Setting up a backup truck. Bought a set of used fisher in cab controls that have the electric switch for an electric hyd pump. Also purchased a used fisher elc hyd pump. There is a solenoid mounted on the pump. The switch has two wires coming out of it, both black. I know one has to go to the solenoid on the pump. Where does the other one go? Can anyone help?

Thanks


----------



## Crash935 (Sep 3, 2003)

Is this a cable operated pump and controls?


----------



## Advanced Glenn (Dec 5, 2008)

*Cable controls*

Yes these are cable controls. The same you would use for a normal fisher belt driven hydraulic system. It just has a switch that is actuated by the same mechanism that pushes and pulls the cables.


----------



## Crash935 (Sep 3, 2003)

one wire should be a keyed hot in the other goes to a small terminal on the motor solenoid.

heres a parts breakdown, schematics and troubleshooting guide.

http://www.fishersnowplows.com/publications.asp?cat=102


----------



## Advanced Glenn (Dec 5, 2008)

Thanks for your help. The schematics don't look the same as my controller. This is stand alone elec hyd pump that mounts under the hood. It has in and out hyd hoses that go to manifold. The controller is old style metal bracket that bolts under dash. Up/down left/right knob, two cables coming out of rear, has a little switch that is actuated only for up and left/right. That would be my guess that one of these wires needs power. And the other goes to the single post on the solenoid. Problem is both wires are just black with a little spade connector. I might just have to mess around with it and see what I can come up with.

Thanks again


----------



## Advanced Glenn (Dec 5, 2008)

I believe this is my controller. See the two wires?


----------



## Advanced Glenn (Dec 5, 2008)

Here is the link, just in case you cannot open that pdf file.

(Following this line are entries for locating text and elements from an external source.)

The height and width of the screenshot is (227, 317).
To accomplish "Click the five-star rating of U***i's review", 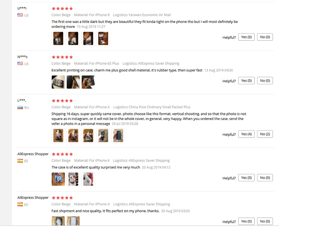I will [x=62, y=9].
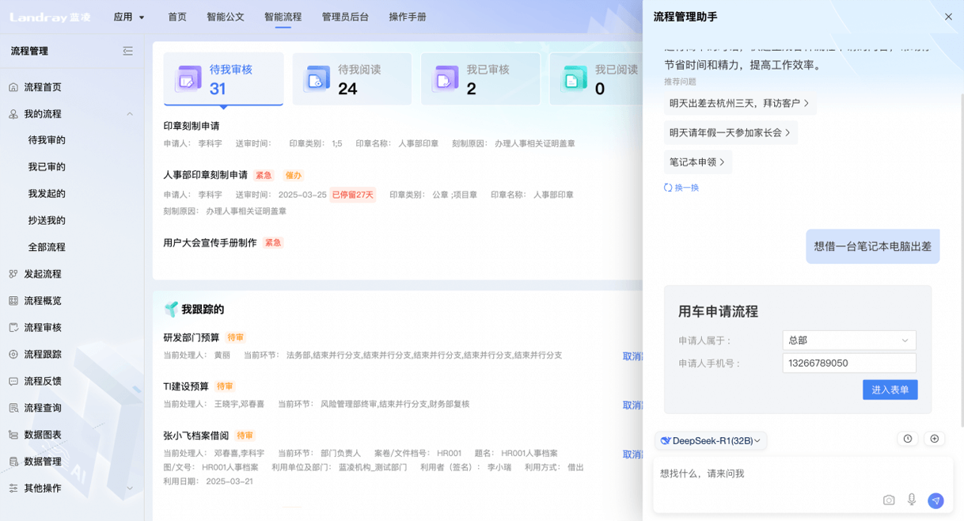Close the 流程管理助手 panel
Viewport: 964px width, 521px height.
948,17
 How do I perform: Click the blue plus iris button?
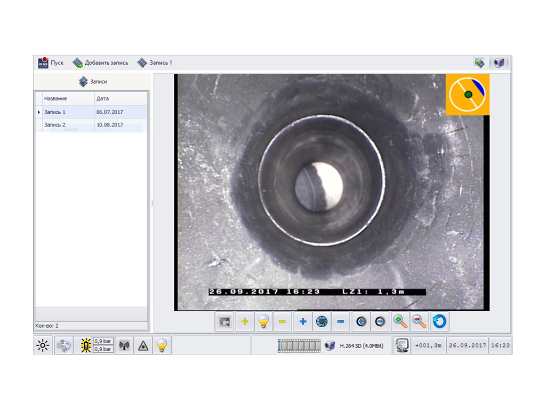point(303,322)
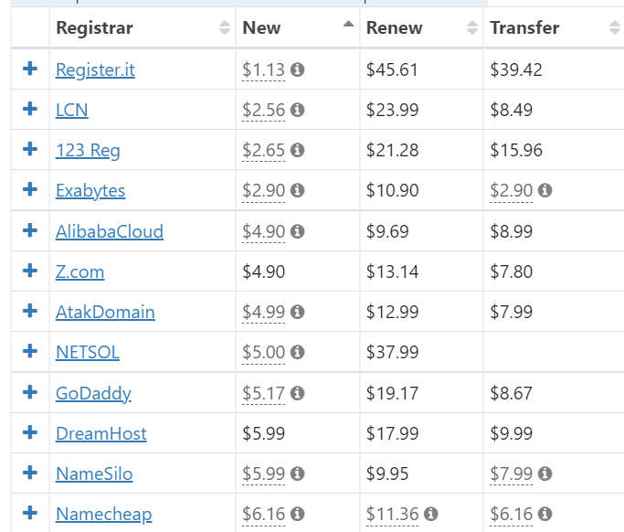
Task: Expand the DreamHost row details
Action: [30, 432]
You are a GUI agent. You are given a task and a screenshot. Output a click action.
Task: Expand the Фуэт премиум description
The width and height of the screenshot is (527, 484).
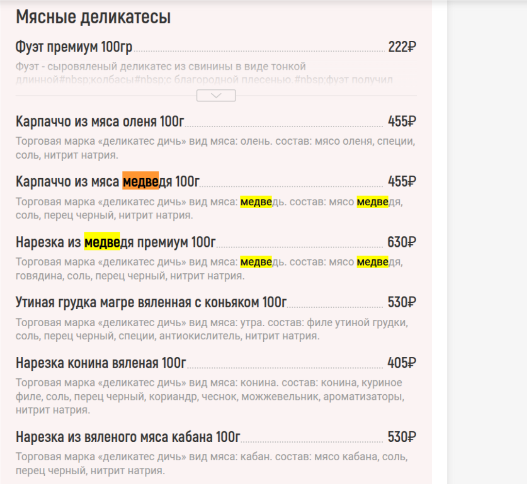point(215,96)
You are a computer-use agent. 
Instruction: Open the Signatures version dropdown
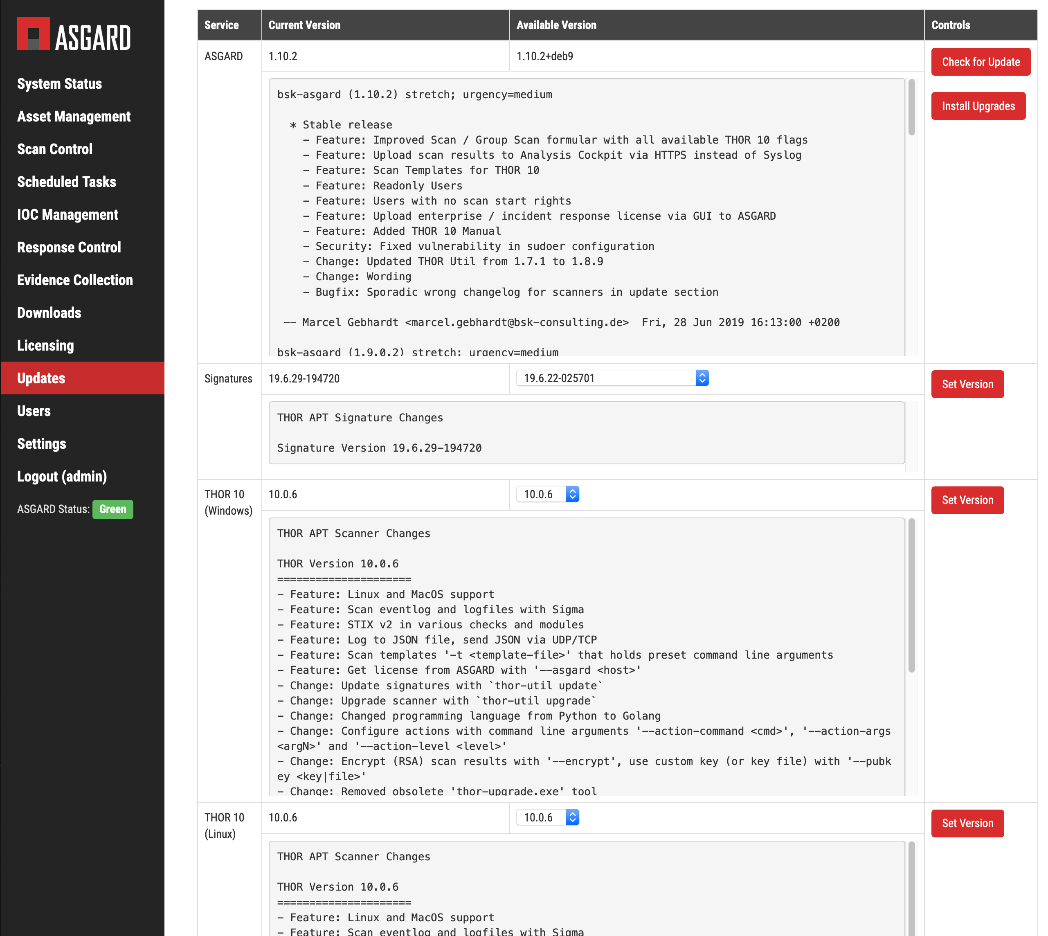(612, 379)
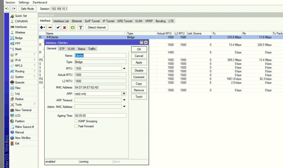Click the red X disable icon
This screenshot has width=283, height=168.
coord(65,27)
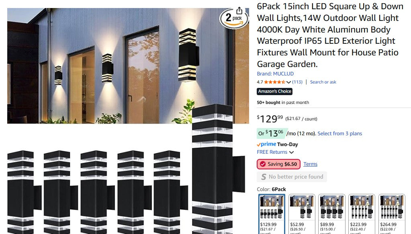
Task: Open the Brand: MUCLUD link
Action: pyautogui.click(x=275, y=74)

http://www.fishersnowplows.com/searchresults.asp[/URL]


----------



## Crash935 (Sep 3, 2003)

It wont matter which wire you use for what, your just completeing the circuit in the controller.

Have you found any pics or install instructions for the underhood pump online, theres another member who has the same unit and is having some install troubles.


----------